§ **Exercise brief**
Copy out the rows below word for word, with nothing changed.

[Word and element pointing rows]
================
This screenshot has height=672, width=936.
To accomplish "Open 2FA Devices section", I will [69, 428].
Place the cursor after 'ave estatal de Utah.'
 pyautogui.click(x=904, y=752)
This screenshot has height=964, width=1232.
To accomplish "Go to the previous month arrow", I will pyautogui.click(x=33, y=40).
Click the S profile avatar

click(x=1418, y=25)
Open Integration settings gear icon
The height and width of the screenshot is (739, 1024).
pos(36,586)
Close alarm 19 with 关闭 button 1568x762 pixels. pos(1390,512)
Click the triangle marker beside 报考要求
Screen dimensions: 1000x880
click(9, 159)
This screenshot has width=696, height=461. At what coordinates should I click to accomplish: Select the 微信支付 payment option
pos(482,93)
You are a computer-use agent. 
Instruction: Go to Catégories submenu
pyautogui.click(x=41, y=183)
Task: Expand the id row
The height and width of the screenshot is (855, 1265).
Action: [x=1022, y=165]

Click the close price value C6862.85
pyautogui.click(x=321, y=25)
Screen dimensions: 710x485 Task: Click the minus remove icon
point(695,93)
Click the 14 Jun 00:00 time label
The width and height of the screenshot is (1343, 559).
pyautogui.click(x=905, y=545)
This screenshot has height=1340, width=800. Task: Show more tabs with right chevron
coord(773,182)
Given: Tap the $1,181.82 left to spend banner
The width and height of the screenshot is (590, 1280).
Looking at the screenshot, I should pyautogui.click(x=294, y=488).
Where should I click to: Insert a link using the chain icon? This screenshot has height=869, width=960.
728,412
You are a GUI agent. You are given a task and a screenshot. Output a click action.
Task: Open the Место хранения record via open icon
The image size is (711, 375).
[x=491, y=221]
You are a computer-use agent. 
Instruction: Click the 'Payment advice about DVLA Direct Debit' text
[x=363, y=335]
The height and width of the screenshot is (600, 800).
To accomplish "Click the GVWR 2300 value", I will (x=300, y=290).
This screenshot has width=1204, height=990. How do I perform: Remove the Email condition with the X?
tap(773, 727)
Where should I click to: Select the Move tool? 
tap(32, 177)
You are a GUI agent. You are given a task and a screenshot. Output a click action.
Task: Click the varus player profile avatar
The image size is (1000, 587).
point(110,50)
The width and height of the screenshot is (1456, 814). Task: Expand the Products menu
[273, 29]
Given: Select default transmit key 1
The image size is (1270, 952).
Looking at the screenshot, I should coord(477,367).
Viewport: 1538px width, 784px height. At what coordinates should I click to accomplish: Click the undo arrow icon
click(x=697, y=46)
================
§ **Answer to the problem**
This screenshot has height=672, width=936.
To accomplish "Open 2FA Devices section", I will [69, 428].
Place the cursor after 'ave estatal de Utah.'
 pyautogui.click(x=904, y=752)
This screenshot has height=964, width=1232.
To accomplish "Go to the previous month arrow", I will pyautogui.click(x=33, y=40).
Click the S profile avatar

click(x=1418, y=25)
Open Integration settings gear icon
The height and width of the screenshot is (739, 1024).
pos(36,586)
Close alarm 19 with 关闭 button 1568x762 pixels. pos(1390,512)
Click the triangle marker beside 报考要求
Screen dimensions: 1000x880
click(9, 159)
This screenshot has width=696, height=461. At what coordinates should I click to accomplish: Select the 微信支付 payment option
pos(482,93)
You are a computer-use agent. 
Instruction: Go to Catégories submenu
pyautogui.click(x=41, y=183)
Task: Expand the id row
The height and width of the screenshot is (855, 1265).
Action: [x=1022, y=165]

Click the close price value C6862.85
pyautogui.click(x=321, y=25)
Screen dimensions: 710x485 Task: Click the minus remove icon
point(695,93)
Click the 14 Jun 00:00 time label
The width and height of the screenshot is (1343, 559).
pyautogui.click(x=905, y=545)
This screenshot has height=1340, width=800. Task: Show more tabs with right chevron
coord(773,182)
Given: Tap the $1,181.82 left to spend banner
The width and height of the screenshot is (590, 1280).
Looking at the screenshot, I should pyautogui.click(x=294, y=488).
Where should I click to: Insert a link using the chain icon? This screenshot has height=869, width=960.
728,412
You are a GUI agent. You are given a task and a screenshot. Output a click action.
Task: Open the Место хранения record via open icon
The image size is (711, 375).
[x=491, y=221]
You are a computer-use agent. 
Instruction: Click the 'Payment advice about DVLA Direct Debit' text
[x=363, y=335]
The height and width of the screenshot is (600, 800).
To accomplish "Click the GVWR 2300 value", I will (x=300, y=290).
This screenshot has width=1204, height=990. How do I perform: Remove the Email condition with the X?
tap(773, 727)
Where should I click to: Select the Move tool? 
tap(32, 177)
You are a GUI agent. You are given a task and a screenshot. Output a click action.
Task: Click the varus player profile avatar
The image size is (1000, 587).
point(110,50)
The width and height of the screenshot is (1456, 814). Task: Expand the Products menu
[273, 29]
Given: Select default transmit key 1
The image size is (1270, 952).
Looking at the screenshot, I should coord(477,367).
Viewport: 1538px width, 784px height. At what coordinates should I click to accomplish: Click the undo arrow icon
click(x=697, y=46)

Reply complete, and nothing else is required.